5. Engaging with migrants

5.4 Hearing migrant views

5.4.1 Hearing views

It is important to be able to understand and also respond to the needs of migrants to ensure that local services are tailored to meet the particular needs of different migrant communities or groups.

It can however be very challenging to access this kind of information or feedback, as networks can be quite fragile, and may not even exist in some areas.  In particular, language can sometimes act as a real barrier, both in terms of communicating information, and also understanding information.  Access to translation and interpretation services will be important for some migrants.  

Case study

Research in many areas has shown that being able to access language learning, and finding good, clear information about services, events and opportunities for local engagement can all present challenges for migrants.  For example, current research by Glasgow University and Swansea University involving migrants living and working in the rural areas of Angus and Aberdeenshire, has found that even after several years, many have struggled to improve their English.  This is due to a combination of a number of factors including: constraints of time and resources for language learning, and also working and living arrangements that provide few opportunities for close contact with Scottish co-workers, neighbours etc.

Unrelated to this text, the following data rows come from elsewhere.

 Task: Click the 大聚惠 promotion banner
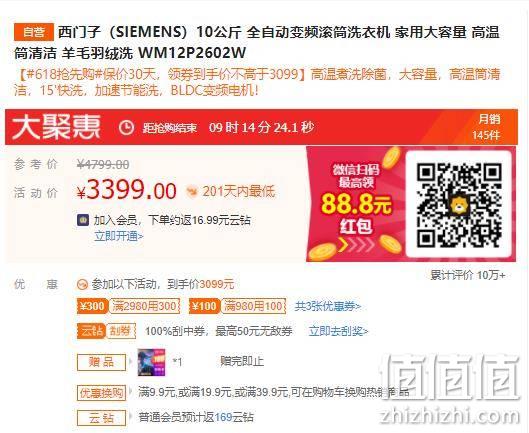click(261, 127)
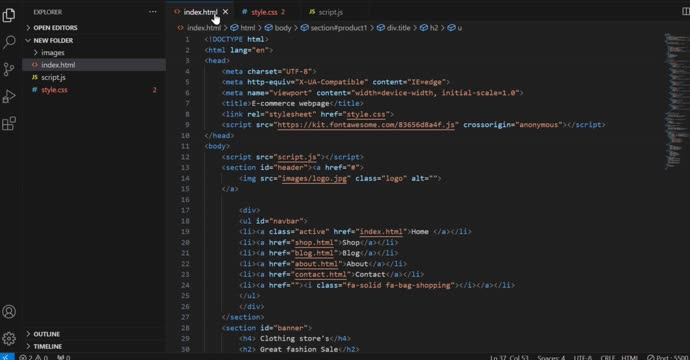The image size is (690, 360).
Task: Open script.js in the file tree
Action: (53, 77)
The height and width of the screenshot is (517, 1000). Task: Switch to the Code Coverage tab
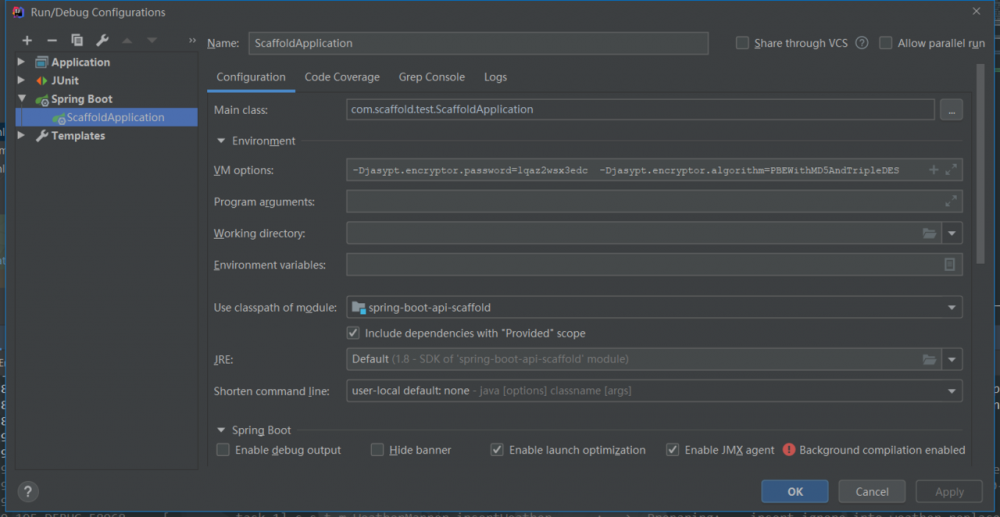342,77
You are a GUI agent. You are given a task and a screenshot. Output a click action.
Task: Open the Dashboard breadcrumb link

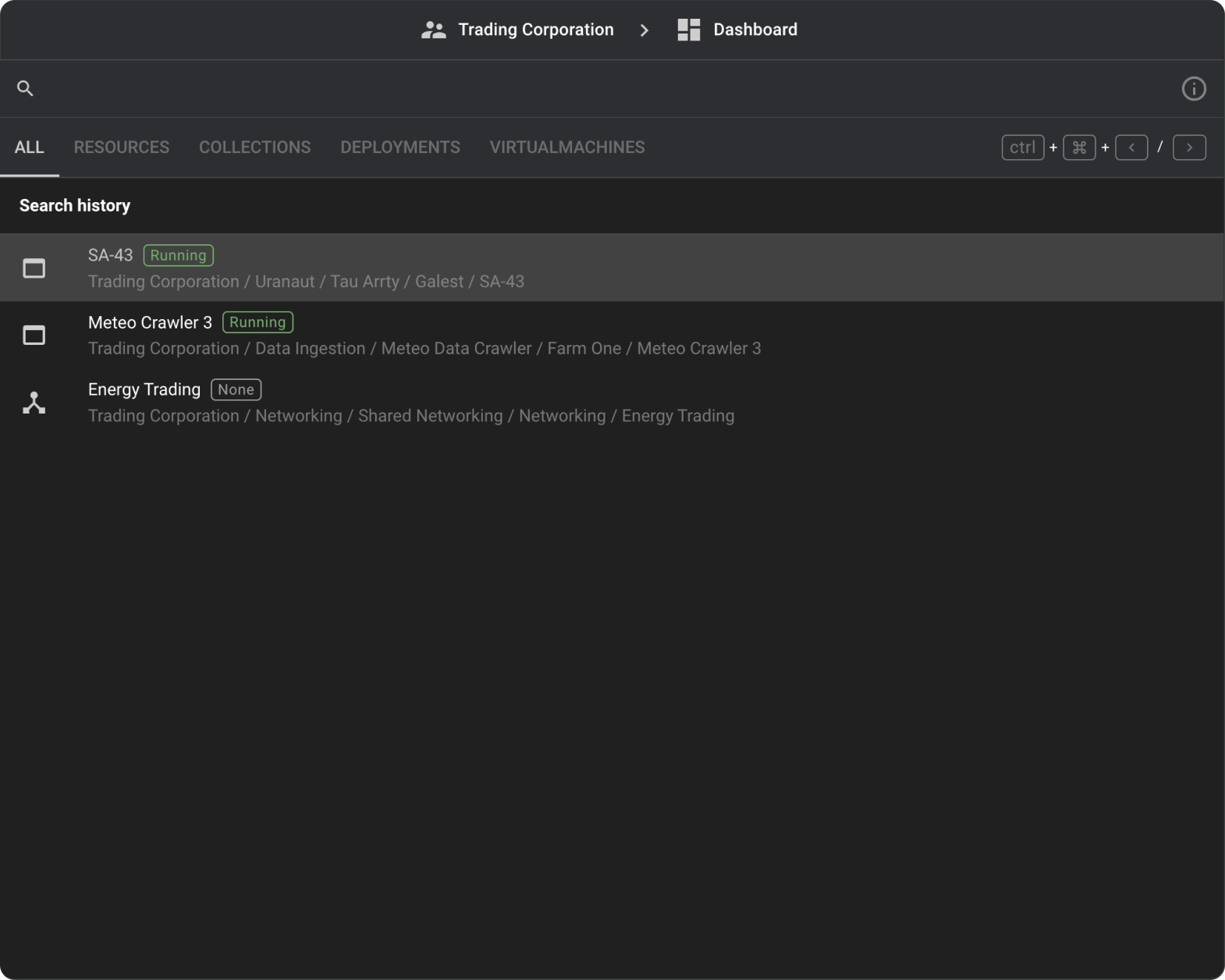[755, 30]
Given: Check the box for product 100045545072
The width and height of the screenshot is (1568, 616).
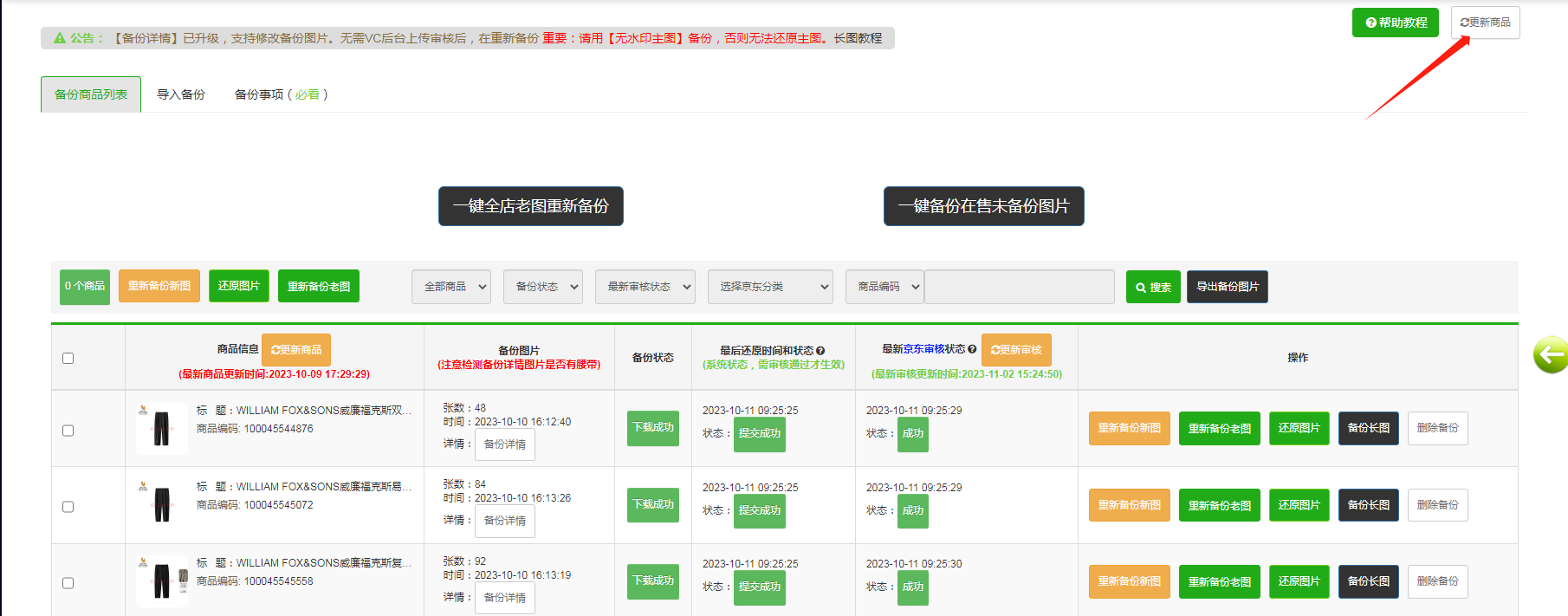Looking at the screenshot, I should [68, 507].
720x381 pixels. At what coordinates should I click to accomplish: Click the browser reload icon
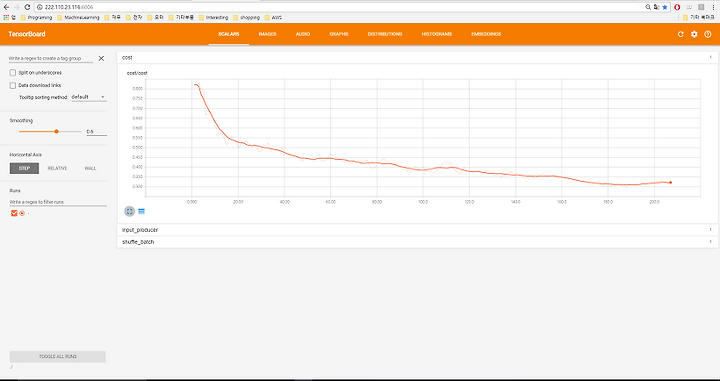[27, 7]
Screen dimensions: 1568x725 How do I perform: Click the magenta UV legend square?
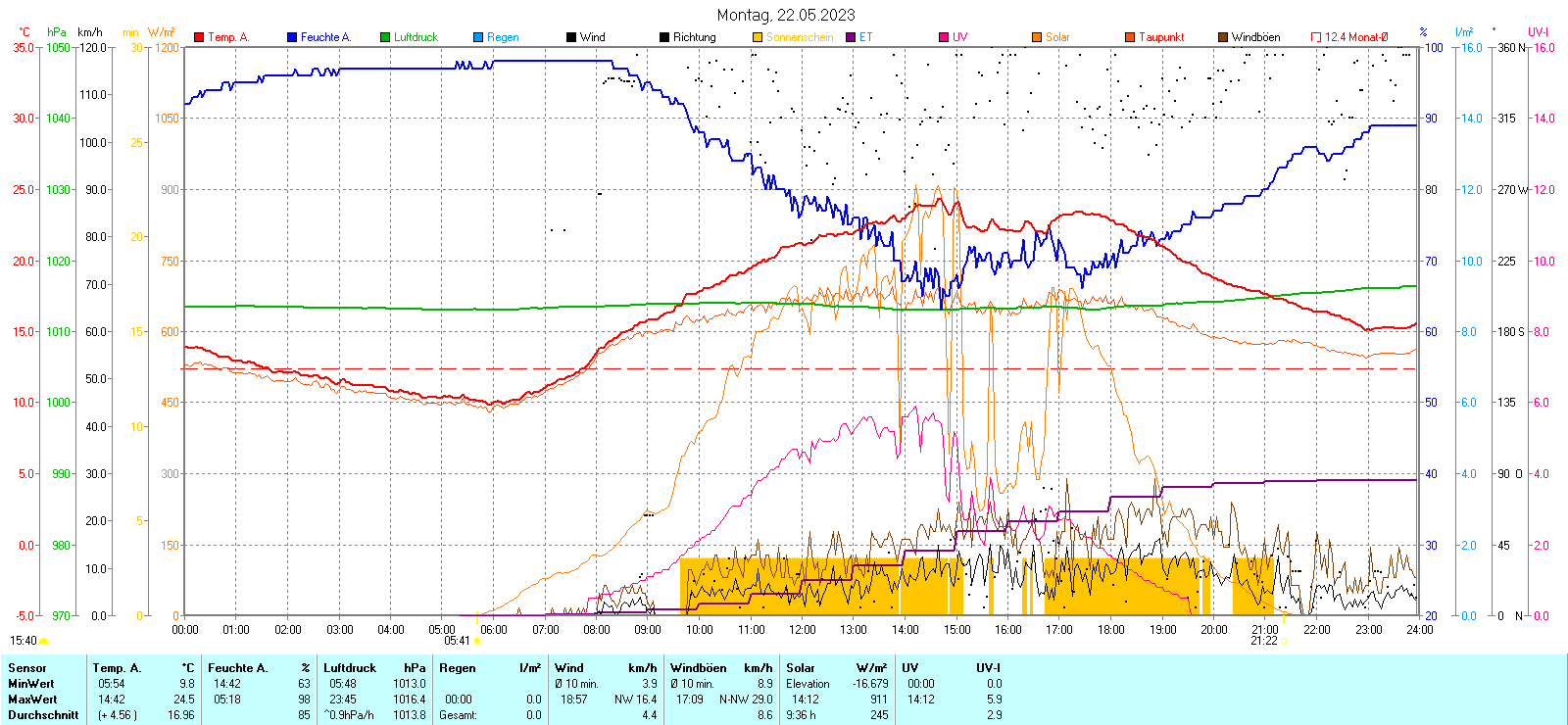tap(944, 37)
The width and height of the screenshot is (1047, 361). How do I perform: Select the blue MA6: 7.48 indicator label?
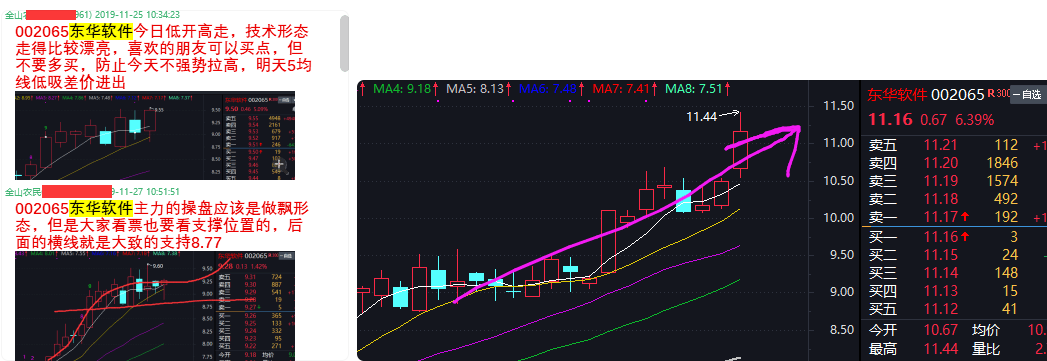548,88
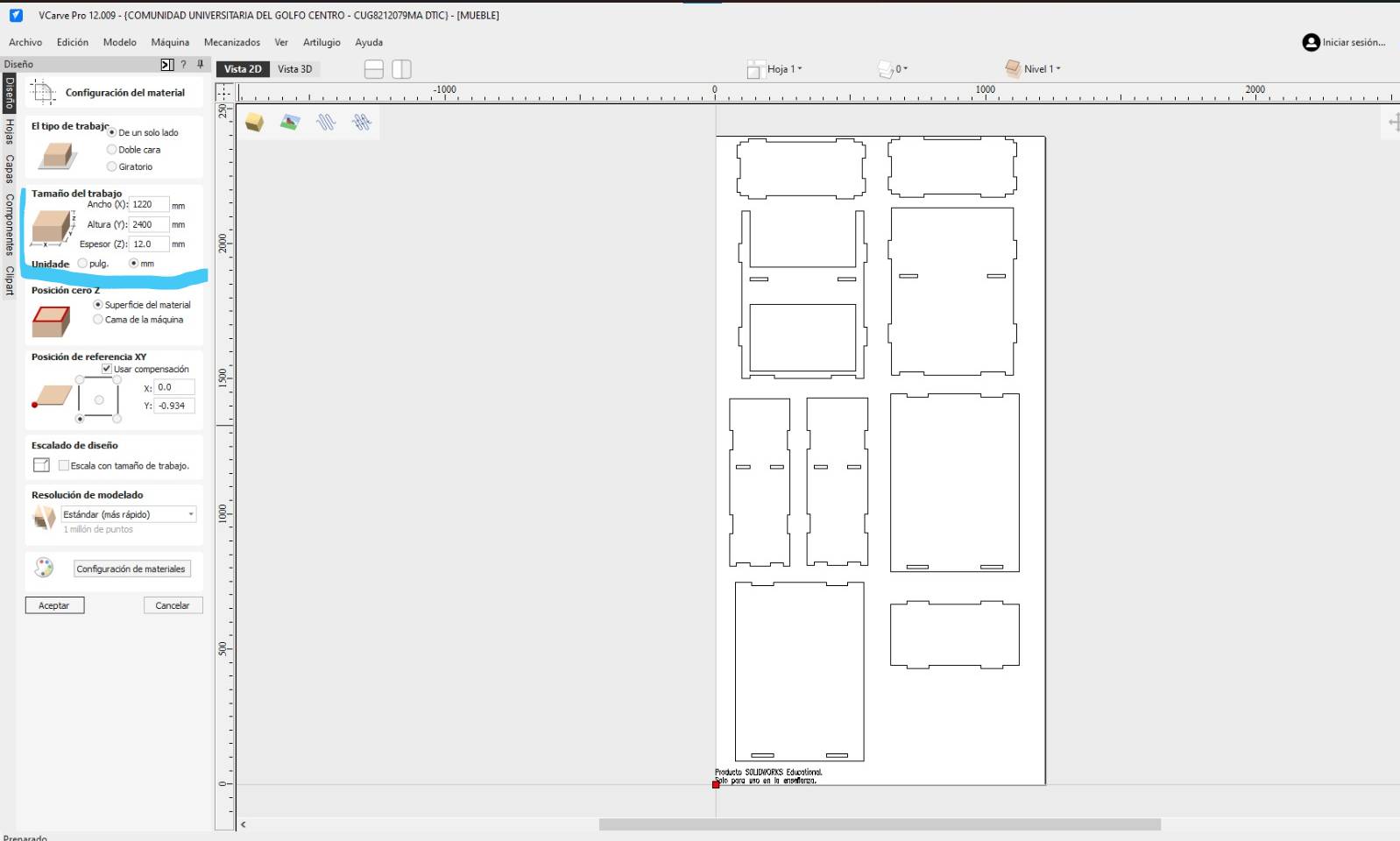Image resolution: width=1400 pixels, height=841 pixels.
Task: Uncheck the Usar compensación checkbox
Action: pyautogui.click(x=107, y=369)
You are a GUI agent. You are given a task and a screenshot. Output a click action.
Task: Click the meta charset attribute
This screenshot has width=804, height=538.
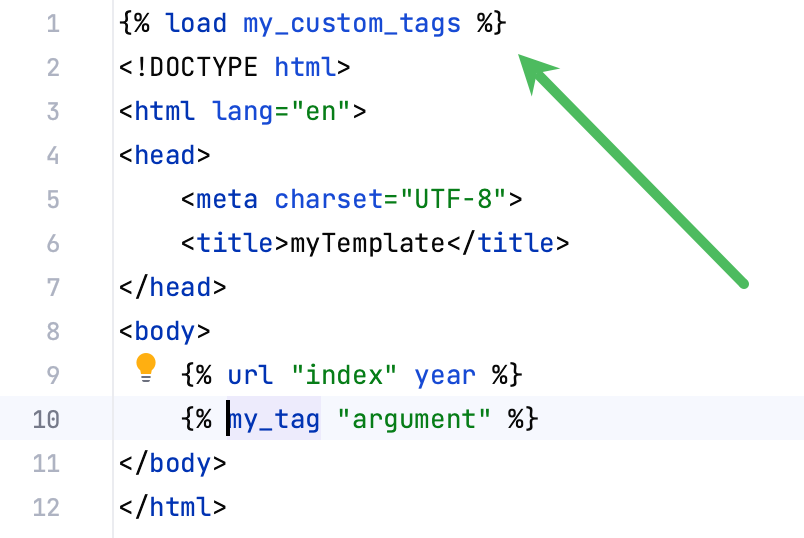point(328,199)
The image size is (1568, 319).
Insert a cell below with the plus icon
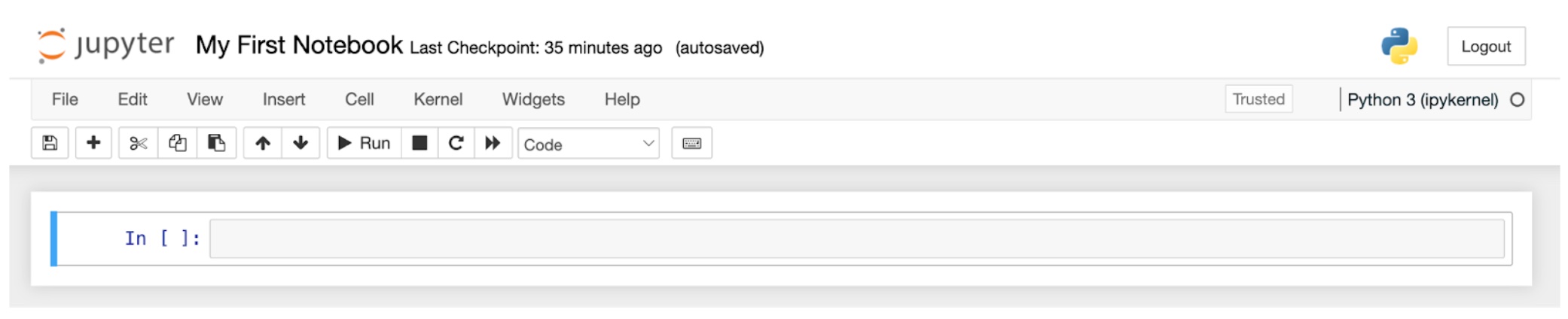(93, 143)
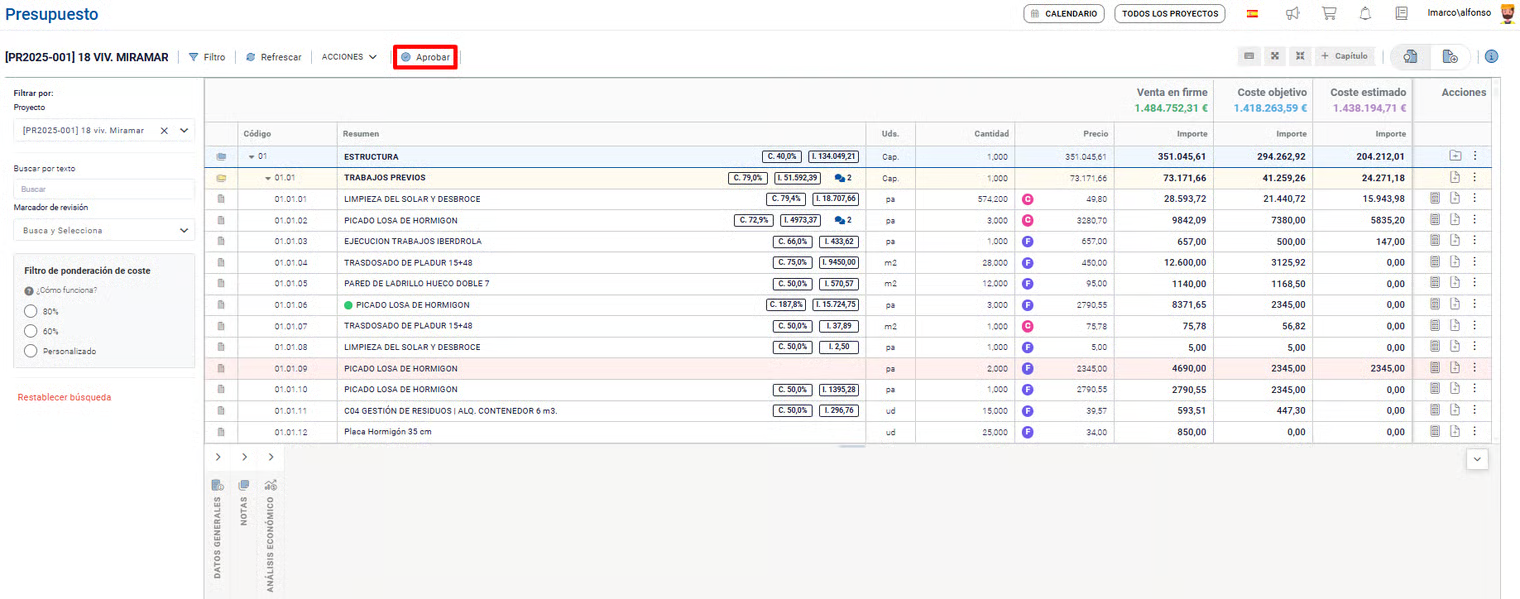This screenshot has height=599, width=1520.
Task: Change language via the Spanish flag
Action: 1252,14
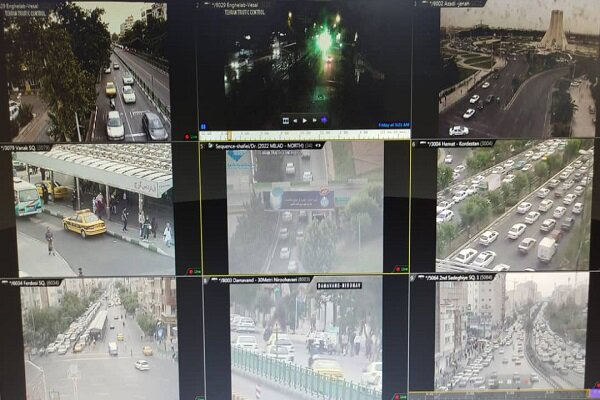Click the red recording indicator of the center camera
This screenshot has height=400, width=600.
point(400,268)
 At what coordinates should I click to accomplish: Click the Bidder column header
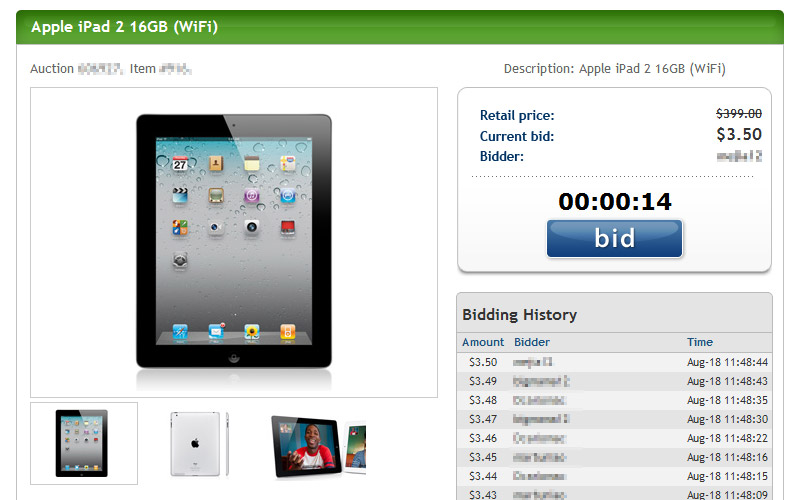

On the other hand, the research has found that where flexible provision is possible - through ESOL classes, and more informal approaches to language learning (including buddy schemes and language cafes) - this can provide opportunities for:

  • increased social interaction;
  • better information about local services;
  • access to support networks; and  
  • opportunities for others to learn about migrants’ lives and experiences etc.

You can find out more about this research here.

Case study

Translation and interpretation services are an important resource for migrants. However, some concepts and experiences are not always easily translatable and may require skills in intercultural communication. GRAMNet was involved in a 2-year collaborative project exploring the experiences of practitioners, interpreters and service users in clinical and non-clinical health care settings.  The project has produced a series of training videos, which provide an opportunity to engage with the complex realities of intercultural communication in practice. 

You can find out more about the project here.

Find out more...

NHS Health Scotland is now working with a wide range of partners to implement an NHS Scotland translation, interpreting and communications support (TICS) Strategy to support NHS Boards to achieve effective communication between services and service users who have language and communication support needs. These needs are answered by translation, interpreting and communication support services provided by Boards to relevant individuals and communities.  You can find out more about this here.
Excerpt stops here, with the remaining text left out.